Both real and decimal numbers are floating-point numbers, and in this article, we will be discussing the difference between float and double, i.e., float vs double. In programming languages like C, C++, and Java, we have two primitive data types, float and double, to represent floating-point numbers and real constant numbers.
In simple words, floating-point numbers or real constants are those numbers that contain decimal points, such as 5.000 and 6.2123.
Float vs Double
In C++ and Java , we have two in-built data types, float and double, to represent all floating-point numbers, but there is always confusion about which data type to choose as both are supposed to do the same work.

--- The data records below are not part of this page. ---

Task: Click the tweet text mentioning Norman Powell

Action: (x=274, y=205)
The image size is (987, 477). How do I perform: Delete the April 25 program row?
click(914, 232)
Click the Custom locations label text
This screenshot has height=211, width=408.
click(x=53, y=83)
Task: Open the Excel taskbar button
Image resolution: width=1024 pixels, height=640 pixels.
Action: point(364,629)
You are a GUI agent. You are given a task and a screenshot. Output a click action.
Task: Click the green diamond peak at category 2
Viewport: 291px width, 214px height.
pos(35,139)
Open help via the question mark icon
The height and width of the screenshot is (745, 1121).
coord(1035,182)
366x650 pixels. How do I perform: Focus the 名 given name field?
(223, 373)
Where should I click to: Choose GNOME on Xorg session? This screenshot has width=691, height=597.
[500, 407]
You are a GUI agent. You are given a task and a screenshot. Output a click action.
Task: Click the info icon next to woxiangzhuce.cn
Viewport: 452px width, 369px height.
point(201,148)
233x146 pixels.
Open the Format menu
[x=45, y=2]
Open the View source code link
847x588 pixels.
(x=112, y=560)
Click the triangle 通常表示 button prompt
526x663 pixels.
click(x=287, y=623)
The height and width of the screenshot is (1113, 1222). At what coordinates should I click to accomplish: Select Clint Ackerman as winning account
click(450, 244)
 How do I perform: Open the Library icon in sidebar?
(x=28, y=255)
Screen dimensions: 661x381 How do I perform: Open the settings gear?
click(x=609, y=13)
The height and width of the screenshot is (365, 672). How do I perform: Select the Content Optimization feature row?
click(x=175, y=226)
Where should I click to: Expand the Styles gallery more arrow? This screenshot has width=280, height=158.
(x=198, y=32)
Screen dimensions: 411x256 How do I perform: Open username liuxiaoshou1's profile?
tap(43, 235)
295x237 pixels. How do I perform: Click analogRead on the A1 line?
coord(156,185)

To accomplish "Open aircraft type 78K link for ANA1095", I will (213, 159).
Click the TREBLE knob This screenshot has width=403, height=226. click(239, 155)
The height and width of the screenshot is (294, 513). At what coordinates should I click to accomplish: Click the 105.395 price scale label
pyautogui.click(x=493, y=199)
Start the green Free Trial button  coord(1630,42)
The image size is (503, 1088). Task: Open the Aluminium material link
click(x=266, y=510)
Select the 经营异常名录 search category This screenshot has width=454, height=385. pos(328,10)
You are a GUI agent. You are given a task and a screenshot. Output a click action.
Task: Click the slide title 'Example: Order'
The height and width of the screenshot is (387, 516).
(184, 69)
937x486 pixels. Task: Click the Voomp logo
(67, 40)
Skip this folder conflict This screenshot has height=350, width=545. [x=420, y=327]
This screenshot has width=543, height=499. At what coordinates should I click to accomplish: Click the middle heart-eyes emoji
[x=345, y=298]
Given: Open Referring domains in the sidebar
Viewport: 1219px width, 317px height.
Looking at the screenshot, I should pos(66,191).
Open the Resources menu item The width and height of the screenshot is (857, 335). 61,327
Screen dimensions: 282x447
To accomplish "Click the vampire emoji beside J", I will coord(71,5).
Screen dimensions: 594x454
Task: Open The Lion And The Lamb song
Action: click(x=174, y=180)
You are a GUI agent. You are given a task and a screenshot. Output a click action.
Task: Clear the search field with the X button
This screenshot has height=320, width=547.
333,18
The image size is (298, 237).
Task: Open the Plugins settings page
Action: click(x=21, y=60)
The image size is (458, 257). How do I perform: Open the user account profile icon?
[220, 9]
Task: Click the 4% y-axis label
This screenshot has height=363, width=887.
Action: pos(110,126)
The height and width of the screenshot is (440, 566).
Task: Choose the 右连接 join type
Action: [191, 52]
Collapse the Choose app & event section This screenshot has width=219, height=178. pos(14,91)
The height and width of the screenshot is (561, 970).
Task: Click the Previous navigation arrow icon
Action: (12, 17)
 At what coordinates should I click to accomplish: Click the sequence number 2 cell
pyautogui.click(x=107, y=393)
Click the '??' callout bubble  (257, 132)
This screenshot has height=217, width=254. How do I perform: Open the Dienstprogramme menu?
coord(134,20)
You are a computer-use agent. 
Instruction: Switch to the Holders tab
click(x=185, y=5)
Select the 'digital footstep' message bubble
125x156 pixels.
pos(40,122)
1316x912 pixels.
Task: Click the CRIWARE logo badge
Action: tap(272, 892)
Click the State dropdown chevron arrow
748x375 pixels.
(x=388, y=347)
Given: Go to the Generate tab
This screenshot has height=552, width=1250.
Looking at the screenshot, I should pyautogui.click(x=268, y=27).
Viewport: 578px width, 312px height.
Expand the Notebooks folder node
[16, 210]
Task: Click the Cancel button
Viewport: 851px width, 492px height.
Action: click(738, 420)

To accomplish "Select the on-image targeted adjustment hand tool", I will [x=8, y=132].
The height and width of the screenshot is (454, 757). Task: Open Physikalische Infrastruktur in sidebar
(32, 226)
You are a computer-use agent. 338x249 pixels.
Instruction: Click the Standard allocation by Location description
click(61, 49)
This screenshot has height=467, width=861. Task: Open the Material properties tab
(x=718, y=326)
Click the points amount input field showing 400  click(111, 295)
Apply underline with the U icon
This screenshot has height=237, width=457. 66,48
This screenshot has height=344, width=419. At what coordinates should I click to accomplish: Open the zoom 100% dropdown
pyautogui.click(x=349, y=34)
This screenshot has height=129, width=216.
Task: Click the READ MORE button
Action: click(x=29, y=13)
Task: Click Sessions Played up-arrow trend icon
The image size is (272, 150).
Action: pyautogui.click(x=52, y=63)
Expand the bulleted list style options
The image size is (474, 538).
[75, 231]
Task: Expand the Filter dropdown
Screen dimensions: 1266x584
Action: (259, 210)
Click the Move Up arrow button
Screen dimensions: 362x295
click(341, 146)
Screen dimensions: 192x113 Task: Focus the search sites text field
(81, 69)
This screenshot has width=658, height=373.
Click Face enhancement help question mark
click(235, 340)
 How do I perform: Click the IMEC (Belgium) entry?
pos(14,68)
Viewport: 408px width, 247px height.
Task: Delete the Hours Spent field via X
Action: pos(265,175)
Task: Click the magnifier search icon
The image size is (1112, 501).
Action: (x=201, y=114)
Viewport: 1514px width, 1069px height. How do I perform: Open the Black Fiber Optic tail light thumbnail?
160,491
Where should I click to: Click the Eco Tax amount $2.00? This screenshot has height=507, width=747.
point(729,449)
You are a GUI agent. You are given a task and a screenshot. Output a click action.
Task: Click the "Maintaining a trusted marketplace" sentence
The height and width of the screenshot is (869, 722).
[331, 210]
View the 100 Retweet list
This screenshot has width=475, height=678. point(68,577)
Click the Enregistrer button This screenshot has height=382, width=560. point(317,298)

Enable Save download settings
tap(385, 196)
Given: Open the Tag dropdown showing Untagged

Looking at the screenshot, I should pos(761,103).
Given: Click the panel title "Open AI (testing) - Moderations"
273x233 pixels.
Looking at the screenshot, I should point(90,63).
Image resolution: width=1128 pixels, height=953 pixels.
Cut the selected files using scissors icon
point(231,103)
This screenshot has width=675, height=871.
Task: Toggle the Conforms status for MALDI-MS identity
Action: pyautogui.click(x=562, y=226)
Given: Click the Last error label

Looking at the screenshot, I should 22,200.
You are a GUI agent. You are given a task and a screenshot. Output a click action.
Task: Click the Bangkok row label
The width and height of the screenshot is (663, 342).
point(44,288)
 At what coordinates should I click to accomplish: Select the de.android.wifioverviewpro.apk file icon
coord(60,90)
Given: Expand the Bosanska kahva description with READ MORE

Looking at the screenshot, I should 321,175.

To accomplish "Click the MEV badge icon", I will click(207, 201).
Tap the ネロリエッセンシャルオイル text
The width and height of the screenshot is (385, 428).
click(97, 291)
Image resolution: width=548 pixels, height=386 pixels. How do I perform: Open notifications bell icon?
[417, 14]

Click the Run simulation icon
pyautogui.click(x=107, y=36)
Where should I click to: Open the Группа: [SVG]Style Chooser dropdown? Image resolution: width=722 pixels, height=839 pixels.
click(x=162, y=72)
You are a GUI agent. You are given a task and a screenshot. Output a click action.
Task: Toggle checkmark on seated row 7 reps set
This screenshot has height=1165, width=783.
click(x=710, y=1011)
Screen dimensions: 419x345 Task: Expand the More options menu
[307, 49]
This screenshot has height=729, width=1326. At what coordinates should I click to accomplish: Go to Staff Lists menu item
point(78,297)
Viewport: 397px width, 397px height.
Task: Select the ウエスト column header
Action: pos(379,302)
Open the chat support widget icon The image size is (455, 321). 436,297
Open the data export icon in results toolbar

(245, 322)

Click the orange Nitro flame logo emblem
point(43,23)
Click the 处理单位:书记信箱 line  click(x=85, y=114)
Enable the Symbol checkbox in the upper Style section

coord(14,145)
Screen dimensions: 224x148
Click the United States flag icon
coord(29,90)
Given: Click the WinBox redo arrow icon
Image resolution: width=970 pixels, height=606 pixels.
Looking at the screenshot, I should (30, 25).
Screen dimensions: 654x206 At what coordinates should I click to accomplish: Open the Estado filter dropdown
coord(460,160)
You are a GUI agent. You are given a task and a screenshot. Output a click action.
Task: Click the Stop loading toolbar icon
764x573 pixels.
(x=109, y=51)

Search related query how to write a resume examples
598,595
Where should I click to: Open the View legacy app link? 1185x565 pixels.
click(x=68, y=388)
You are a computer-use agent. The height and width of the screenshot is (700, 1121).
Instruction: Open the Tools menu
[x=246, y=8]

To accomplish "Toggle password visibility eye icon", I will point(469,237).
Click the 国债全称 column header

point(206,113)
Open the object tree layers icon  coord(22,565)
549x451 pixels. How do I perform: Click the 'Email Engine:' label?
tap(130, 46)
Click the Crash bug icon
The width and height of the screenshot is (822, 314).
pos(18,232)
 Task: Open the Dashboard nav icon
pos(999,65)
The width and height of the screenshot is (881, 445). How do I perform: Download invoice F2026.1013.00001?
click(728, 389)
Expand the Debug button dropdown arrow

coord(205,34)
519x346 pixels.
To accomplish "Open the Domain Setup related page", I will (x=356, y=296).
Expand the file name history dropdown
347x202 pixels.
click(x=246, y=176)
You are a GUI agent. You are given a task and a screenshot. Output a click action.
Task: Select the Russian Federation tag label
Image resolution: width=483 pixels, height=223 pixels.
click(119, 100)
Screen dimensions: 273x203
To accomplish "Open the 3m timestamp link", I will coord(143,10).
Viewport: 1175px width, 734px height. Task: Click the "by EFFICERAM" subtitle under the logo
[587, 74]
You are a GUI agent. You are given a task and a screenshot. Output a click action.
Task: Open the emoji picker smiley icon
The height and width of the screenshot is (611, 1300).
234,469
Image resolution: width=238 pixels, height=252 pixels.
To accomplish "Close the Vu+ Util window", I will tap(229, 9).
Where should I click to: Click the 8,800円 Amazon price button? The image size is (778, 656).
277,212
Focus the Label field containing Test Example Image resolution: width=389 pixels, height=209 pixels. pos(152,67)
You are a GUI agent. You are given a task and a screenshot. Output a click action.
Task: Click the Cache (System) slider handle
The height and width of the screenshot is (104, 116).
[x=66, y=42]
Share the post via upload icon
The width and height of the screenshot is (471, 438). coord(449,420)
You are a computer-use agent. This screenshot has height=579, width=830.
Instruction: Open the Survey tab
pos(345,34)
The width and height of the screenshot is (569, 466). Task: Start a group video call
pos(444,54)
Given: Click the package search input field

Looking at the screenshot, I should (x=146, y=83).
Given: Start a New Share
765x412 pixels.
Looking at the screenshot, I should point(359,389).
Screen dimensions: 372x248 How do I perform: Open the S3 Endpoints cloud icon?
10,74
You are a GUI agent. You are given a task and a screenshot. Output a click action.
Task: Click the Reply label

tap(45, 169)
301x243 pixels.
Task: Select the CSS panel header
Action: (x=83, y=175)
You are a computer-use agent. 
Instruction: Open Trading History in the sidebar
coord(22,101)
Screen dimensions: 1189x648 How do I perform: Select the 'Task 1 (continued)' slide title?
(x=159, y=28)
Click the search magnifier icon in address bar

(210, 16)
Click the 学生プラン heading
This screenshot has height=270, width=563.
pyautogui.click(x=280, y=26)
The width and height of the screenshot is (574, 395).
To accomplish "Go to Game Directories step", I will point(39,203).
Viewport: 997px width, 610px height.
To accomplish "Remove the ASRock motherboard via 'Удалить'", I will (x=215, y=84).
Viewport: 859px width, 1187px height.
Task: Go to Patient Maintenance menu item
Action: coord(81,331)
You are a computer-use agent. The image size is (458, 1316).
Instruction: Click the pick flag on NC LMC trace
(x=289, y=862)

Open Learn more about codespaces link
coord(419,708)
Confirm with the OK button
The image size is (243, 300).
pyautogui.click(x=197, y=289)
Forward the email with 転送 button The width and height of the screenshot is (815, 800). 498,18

In small-scale programming, we won't be seeing any difference between float and double , but when we talk about data science or scientific computing, even a single point can have a huge impact. Here, a programmer should have knowledge of which data type should be used to represent a real number.
Here in this article, we have provided a head-to-head comparison between float and double data types and also mentioned when to choose each of them. Before comparing the two data types, let's have a brief look at each of them.
What is a Float?
Float is a single-precision floating-point format data type that is basically used to represent floating-point numbers. It usually occupies 32 bits in the computer memory with 4 bytes. An integer can have a maximum value of 2,147,483,647, whereas a float can have a maximum value of 3.4028235 × 10 38 . Also, a float can provide six digits after the decimal point.
What is a Double?
Double is an IEEE 754 64 bits double-precision floating-point format data type, which is also used to represent floating-point numbers. IEEE 754 is a standard representation of floating-point numbers in a computer.
A double data type can occupy 8 bytes of space in the computer memory and stores 15 to 16 numbers after the decimal point. Compared to the float data type, double shows more precision and occupies more memory. The precision signifies the accuracy of the result.
Float vs Double: A Head-to-Head Comparison
|Explanation||It is a double-precision floating-point data type. It is used to represent floating-point numbers.||Float is a single-precision floating-point data type that is used to represent floating-point numbers.|
|Size||8 bytes||4 bytes|
|Precision||Double offers more precision.||It offers less precision.|
|Maximum Value or Range||Double has more range than float.||3.4028235 × 10^(38)|
|Advantages||It is more precise than float.||
Key Difference Between Double and Float
The main reason behind using floating-point numbers is accuracy. Often, in arithmetic operations, we come across such computational results where the digits after the decimal points are infinite and cannot be represented using any data type.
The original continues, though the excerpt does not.